Socrate. Quanto mi affascinò.
Ricordò ancora le lezioni di Filosofia antica di uno dei migliori
professori che ebbi in tutta la mia carriera universitaria: il Prof.
Giannantoni, morto nel 1998 qualche anno prima della mia laurea, pace all'anima
sua.
All'inizio mi sembrò un suicidio provare a seguire le sue lezioni per
dare gli esami, perché io venivo dal Grafico Pubblicitario, un istituto
tecnico, e non dal Liceo Scientifico o Classico come quasi tutti quelli che
seguivano le lezioni di filosofia antica; io non sapevo né greco né latino.
Ma come spiegava lui rendeva tutto così chiaro e appassionante. Due
anni, due corsi e due esami sui “Dialoghi” di Platone, entrambi superati con il
massimo dei voti e qualche parola di greco imparata.
Soprattutto l'amore profondo per Socrate. Per me il più grande filosofo
di sempre; grande Aristotele, Platone, Hegel, Kant, e chiunque venga in mente,
ma Socrate rimane al di sopra di tutti, anche se poi non ha mai insegnato
nulla, non esiste infatti un sistema di pensiero socratico.

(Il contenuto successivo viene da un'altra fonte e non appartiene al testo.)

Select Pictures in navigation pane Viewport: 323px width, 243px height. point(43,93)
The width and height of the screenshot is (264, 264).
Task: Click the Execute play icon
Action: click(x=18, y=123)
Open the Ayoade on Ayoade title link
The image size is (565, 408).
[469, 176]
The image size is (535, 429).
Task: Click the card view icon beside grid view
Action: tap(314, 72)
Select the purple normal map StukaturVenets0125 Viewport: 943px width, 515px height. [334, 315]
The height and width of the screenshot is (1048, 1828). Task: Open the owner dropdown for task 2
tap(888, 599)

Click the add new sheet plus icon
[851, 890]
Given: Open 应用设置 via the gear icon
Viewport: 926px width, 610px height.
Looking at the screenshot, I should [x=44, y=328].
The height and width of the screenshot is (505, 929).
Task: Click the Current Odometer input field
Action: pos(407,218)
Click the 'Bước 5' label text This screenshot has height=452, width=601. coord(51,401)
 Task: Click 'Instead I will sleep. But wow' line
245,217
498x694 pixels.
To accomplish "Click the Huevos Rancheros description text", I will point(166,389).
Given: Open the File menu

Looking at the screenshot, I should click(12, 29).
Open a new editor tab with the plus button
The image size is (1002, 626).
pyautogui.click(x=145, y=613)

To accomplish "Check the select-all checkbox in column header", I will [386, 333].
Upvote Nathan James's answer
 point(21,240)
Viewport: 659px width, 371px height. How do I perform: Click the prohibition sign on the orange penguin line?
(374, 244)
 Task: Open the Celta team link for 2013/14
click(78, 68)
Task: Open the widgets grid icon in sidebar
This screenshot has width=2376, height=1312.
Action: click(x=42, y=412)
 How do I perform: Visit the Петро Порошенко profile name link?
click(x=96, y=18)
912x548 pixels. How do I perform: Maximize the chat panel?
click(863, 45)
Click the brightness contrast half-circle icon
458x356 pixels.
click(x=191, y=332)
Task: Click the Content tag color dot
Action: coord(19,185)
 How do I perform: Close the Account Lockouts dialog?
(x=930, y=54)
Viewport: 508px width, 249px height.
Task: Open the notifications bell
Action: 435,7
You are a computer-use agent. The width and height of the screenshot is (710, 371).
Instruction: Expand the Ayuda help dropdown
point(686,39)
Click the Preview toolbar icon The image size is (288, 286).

Esiste un metodo socratico.
Leggere i suoi “dialoghi”, scritti in modo splendido dal suo allievo
Platone, apre la mente come il coltello apre una mela in due parti.
“Il sesto giorno del mese di Targelione, nel terzo anno della LXXVII
Olimpiade, gli ateniesi si riversarono lungo le strade principali per assistere
alla processione annuale dei Pharmakoi […] Quello
stesso giorno, Fenarete, moglie di Sofronisco del demo di Alopece, dà alla luce
un bambino cui viene dato il nome di Socrate.” (Armando Massarenti)
Era il 470 A.C.
Pare che il padre gli insegnò il mestiere dello scalpellino, perché per
la legge ateniese ogni padre doveva insegnare un mestiere ai propri figli.
Ma c'è chi dice che Socrate non abbia fatto altro per tutta la vita che
filosofare.
A suo modo, cioè dialogando, sempre, su qualsiasi argomento, con la sua
proverbiale ironia.
Brutto fisicamente, dal pessimo odore e con una moglie dalla fama
terribile, Socrate è passato alla storia per diversi motivi.
Innanzitutto la sua citazione più celebre: “L'unica cosa che io so e
che so di non sapere”.
L'arte del dialogo, portata da lui ai massimi livelli. Leggere i suoi
dialoghi è come assistere ad una partita a scacchi che inizia sempre con la sua
caratteristica domanda “che cos'è...?” (tì esti?), e dove lui vince
sempre.
Era la parte che mi eccitava di più all'epoca dello studio. Veramente
ti insegna a pensare, a prendere le frasi di chi parla e a ribaltarle contro la
stessa bocca che le ha pronunciate.
Era un gran rompiscatole, senza dubbio. Non allineato politicamente,
incorruttibile. Per questo fu alla fine condannato di empietà dal governo
ateniese, nel 399 A. C., e costretto a bere la cicuta come è descritto
nell'ultimo dialogo di Platone, quell' “Apologia di Socrate” che è uno dei
vertici non solo della filosofia ma della letteratura di tutti i tempi.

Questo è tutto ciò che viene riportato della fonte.